/ clippings /
fall 2007 issue no.11 DO GOOD
When Miwa Koizumi graduated from the Ecole Nationale Superieure des Beaux-Arts in Paris and migrated to New York City, she made the unpleasant discovery most art-school grads make. "You leave school and realize, 'Oh my god, I have to pay for studios, materials, everything!'" says the 38-year-old. But in a city where scarcity is the rule, one thing is in abundance: piles of curbside trash. The New York City Department of Sanitation estimates that 25,000 tons of refuse are collected daily. "I'm just so amazed by the quantity of garbage in New York City," she says.
A large portion of that garbage is plastic bottles, of which Americans only recycle 23 percent. "To sell liquid, you need a container, and when you're finished drinking, it becomes trash," says the Japanese artist. The bottles move from store refrigerators to people's hands to the trash. And from the trash, into Koizumi's studio.
Inspired by aquatic animal exhibits she'd seen at zoos and aquariums, Koizumi began shaping bottles into the gorgeous and ethereal forms of jellyfish and anemone, giving them a second life as animals that live in liquid. "Sea creatures and bottles are both related to liquid and water," she explains, and her resultant creations are indeed reminiscent of both, with bottle-bottoms artfully transformed into convincing jellyfish noggins. Though frozen in space, each "animal" is unmistakably in motion, traveling through unseen water by means of unfurling tentacles and flowing tendrils.

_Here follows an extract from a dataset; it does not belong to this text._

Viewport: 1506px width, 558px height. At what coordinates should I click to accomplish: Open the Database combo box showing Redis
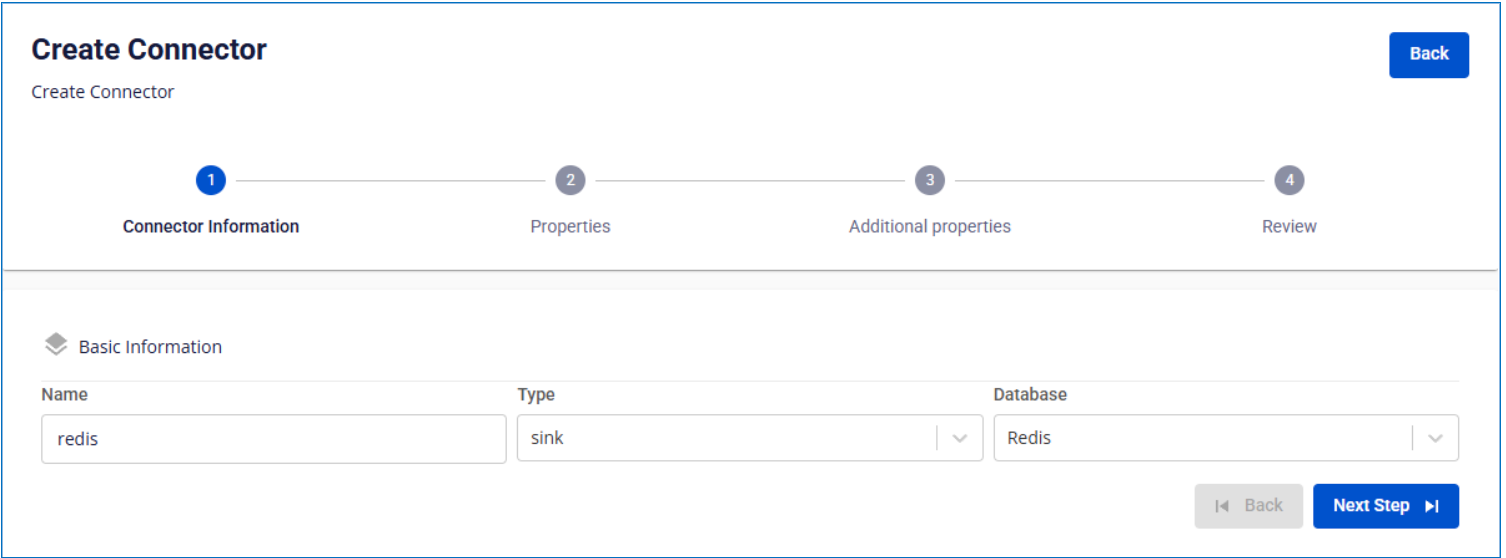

Koizumi refers collectively to her aquatic creatures as the PET project, a play on the word for domestic animal and polyethylene or PET, which is what most drinking bottles are made out of. She now has countless floating sea creatures hanging in galleries and museums: from the Socrates Sculpture Park in Long Island City to Discovery World, a science museum in Milwaukee. But she doesn't quite consider it recycling: "Everyone says recycling, but it's more about cycling," she says. "You have to think about how the whole world is moving."